__Jobs__:
1: In the federal practice column, why did the Supreme Court vacate and remand the 8th Circuit's arbitration decision in Morgan v. Sundance? Answer in one to three sentences.
2: According to the federal practice column, what did the 8th Circuit hold in Schumacher v. SC Data Center, Inc.?

** Begin Document **

Jeremy P. Greenhouse 
The Environmental Law Group
jgreenhouse@envirolawgroup.com

Jake Beckstrom 
Vermont Law School, 2015
jbmnusa@gmail.com

Vanessa Johnson 
The Environmental Law Group, Ltd.
vjohnson@envirolawgroup.com  

Erik Ordahl 
Barna, Guzy & Steffen

eordahl@bgs.com



Federal Practice 

JUDICIAL LAW 

◘ Arbitration; waiver; prejudice not a requirement. In May-June 2021, this column noted an 8th Circuit decision finding no waiver of a right to arbitrate by the defendant where the plaintiff had not shown prejudice. 
The Supreme Court recently vacated and remanded that decision and resolved a circuit split, finding that “prejudice is not a condition of finding… that a party… waived its right… to compel arbitration.” Morgan v. Sundance, Inc., 992 F.3d 711 (8th Cir. 2021), reversed, ___ S. Ct. ___ (2022). 

◘ FCRA; standing; “injury in fact;” “concrete harm.” The 8th Circuit held that a plaintiff had not alleged an “injury in fact” or “concrete harm” sufficient to support her multiple FCRA claims. Schumacher v. SC Data Center, Inc., 33 F.4th 504 (8th Cir. 2022).

** End Document **
** Begin Raw data **

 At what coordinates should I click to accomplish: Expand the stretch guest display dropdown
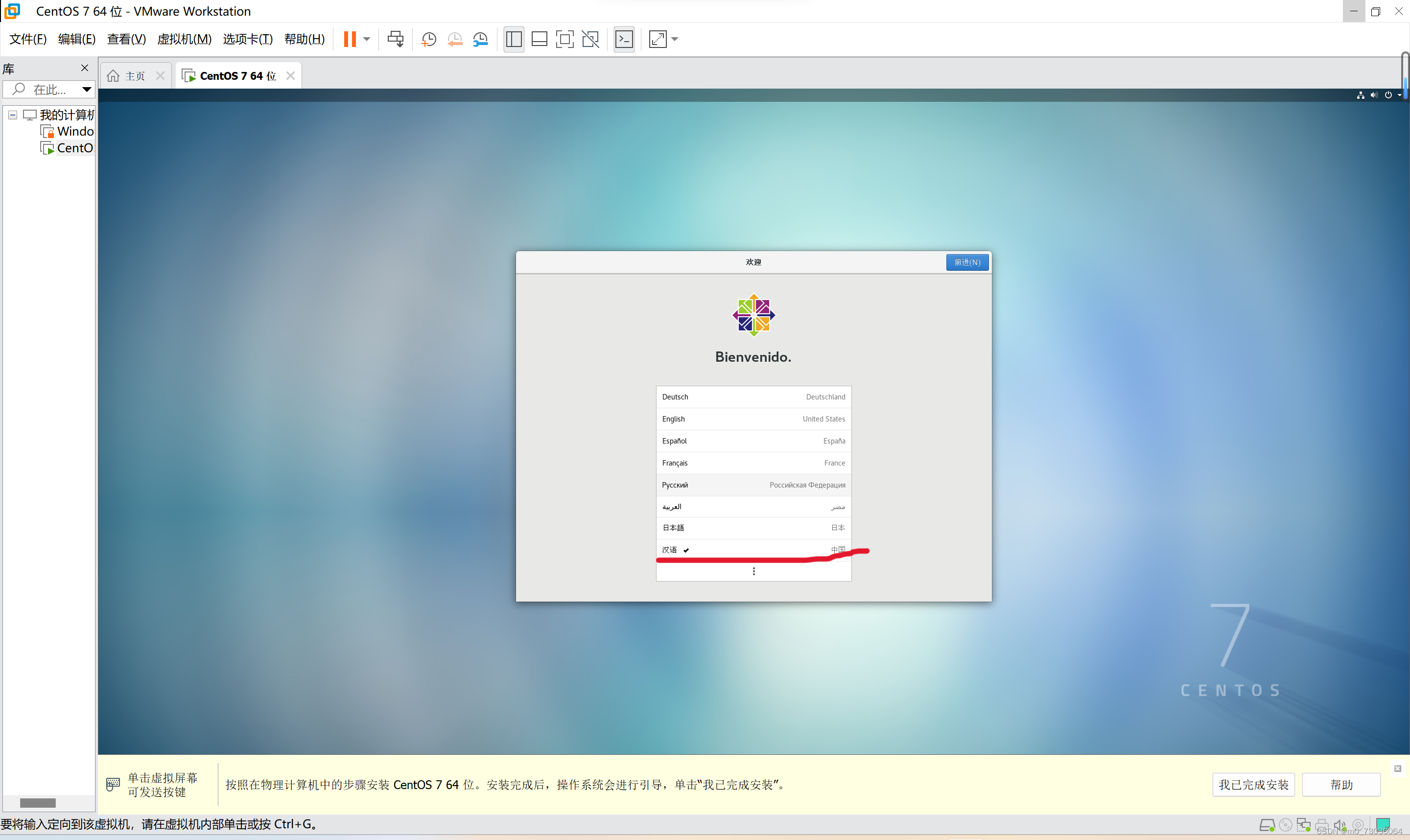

** End Raw data **

__Solution list__:
1: The 8th Circuit had found that the defendant did not waive its right to arbitrate because the plaintiff had not shown prejudice. The Supreme Court held that prejudice is not a condition of finding that a party waived its right to compel arbitration, and in doing so it resolved a circuit split.

2: It held that the plaintiff had not alleged an "injury in fact" or "concrete harm" sufficient to support her multiple FCRA claims.